#### Brano proposto:
○ ○ ○
Se, infatti, come abbiamo segnalato appena poche righe sopra, che una fotografia nasce dall’intimità che si stabilisce tra il fotografo e il soggetto – che non necessariamente dev’essere una donna o un uomo – anche quando questo è un monumento, la via di una città, il contatto, una volta innescato si incista sul significato del tempo, fino a scardinarlo.
L’attività fotografica di Vittorio Graziano sembra proprio alludere questo delicato concetto: il tempo, così come lo conosciamo, con il rigore logico della linearità, in fotografia è polverizzato sull’altare della fondazione di un tempo circolare, uno spazio nel quale tutto torna per essere rielaborato, ripensato e consegnato a nuova luce.
O semplicemente, è questo il caso, rivelate per la nostra ammirazione. Vittorio Graziano, attraverso le sue immagini di una vita, ci invita a un viaggio. Ci invita cioè a condividere con lui lo stesso percorso, una traiettoria a volte intima e privata – come le fotografie famigliari – molto più spesso intinte nella grandiosità di un viaggio. In entrambi i casi ravvisiamo il desiderio di raccontarsi, sinceramente. Quanto vediamo in mostra rappresenta un’antologia che, finché non diventa retrospettiva, conserva il sapore di qualcosa ancora in fieri nonostante il tempo trascorso.
○ ○ ○
#### Esercizi da svolgere:
(A) Nel brano sulla fotografia di Vittorio Graziano, che cosa rappresenta ciò che si vede in mostra?
(B) Riprenda il brano sulla fotografia di Vittorio Graziano e ne scriva il seguito a partire dall'ultima frase riportata.

#### Dati forniti:
○ ○ ○
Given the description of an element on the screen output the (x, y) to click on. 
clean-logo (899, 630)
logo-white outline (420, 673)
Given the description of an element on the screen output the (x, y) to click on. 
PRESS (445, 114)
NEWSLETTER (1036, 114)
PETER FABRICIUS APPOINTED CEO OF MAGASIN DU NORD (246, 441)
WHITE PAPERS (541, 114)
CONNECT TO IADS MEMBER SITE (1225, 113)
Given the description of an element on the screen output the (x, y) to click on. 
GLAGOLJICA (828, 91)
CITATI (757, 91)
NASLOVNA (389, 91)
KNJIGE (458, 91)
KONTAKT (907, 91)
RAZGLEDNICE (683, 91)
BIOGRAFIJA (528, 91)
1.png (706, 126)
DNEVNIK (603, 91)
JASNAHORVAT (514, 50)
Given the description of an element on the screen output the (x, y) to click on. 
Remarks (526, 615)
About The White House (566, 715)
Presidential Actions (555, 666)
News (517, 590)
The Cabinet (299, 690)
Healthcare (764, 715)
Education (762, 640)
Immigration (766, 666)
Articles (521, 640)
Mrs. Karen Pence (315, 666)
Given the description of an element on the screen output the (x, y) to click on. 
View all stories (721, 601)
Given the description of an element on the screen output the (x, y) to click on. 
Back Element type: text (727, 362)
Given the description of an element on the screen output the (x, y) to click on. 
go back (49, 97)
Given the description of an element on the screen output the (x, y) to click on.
○ ○ ○
#### Risposte scritte:
(A) Un'antologia che, finché non diventa retrospettiva, conserva il sapore di qualcosa ancora in fieri nonostante il tempo trascorso.

(B)
La fotografia di Vittorio Graziano, nella sua articolazione, rende omaggio in primis alla stessa fotografia. Anzi, di più. Districandosi con abilità tra i generi fotografici, ci manda a dire che il sostantivo “fotografo” regge senza l’ausilio di aggettivazioni. Qui c’è un grande malinteso da sciogliere. In fotografia i “generi” sono un’invenzione della critica (fotografo di moda, fotografo concettuale, fotografo di paesaggio, fotografo ritrattista e ultimo ma non ultimo fotografo “artista” che, come sostiene il nostro amico comune Ferdinando Scianna, nelle intenzioni del presunto artista vorrebbe porsi in cima alla classifica delle specializzazioni), un’invenzione che paga una sorta di inferiority complex verso la storia dell’Arte. Il risultato è che le cosiddette specializzazioni – che pure esistono – hanno avuto il potere di rendere il sostantivo “fotografo” una parola monca, zoppicante se non accompagnata da una specificazione. Un fotografo è un fotografo.
Ed è in ragione di questa consapevolezza che le fotografie di Vittorio Graziano ci appaiono disinnescate da qualsivoglia vertigine alla moda e restituite alla loro più importante funzione: narrare, narrare e ancora narrare.
Confesso la mia sorpresa. Come ho scritto all’inizio di questo intervento conosco Vittorio Graziano in qualità di curatore, pur senza farmi illusioni circa un suo diretto coinvolgimento nella fotografia. Ma osservando ognuna di esse ho compreso come la sua passione per la fotografia sia attiva e abbia radici ben radicate. È come un virus la fotografia, una volta insediato nell’organismo non va più via, e se va via lascia il ricordo di sé in modo indelebile. Guardare il mondo da dietro un otturatore, scegliere tempi di apertura del diaframma e poi precipitarsi a vedere rinvenuta l’immagine “nata da un veleno e dalla luce” (A. Boito) è un’esperienza formativa, ma per l’osservatore non c’è meraviglia più grande che il dispiegarsi di fotografie che, irrobustite dalla sensibilità di un autore, ci aiutano a comprendere le cose del mondo.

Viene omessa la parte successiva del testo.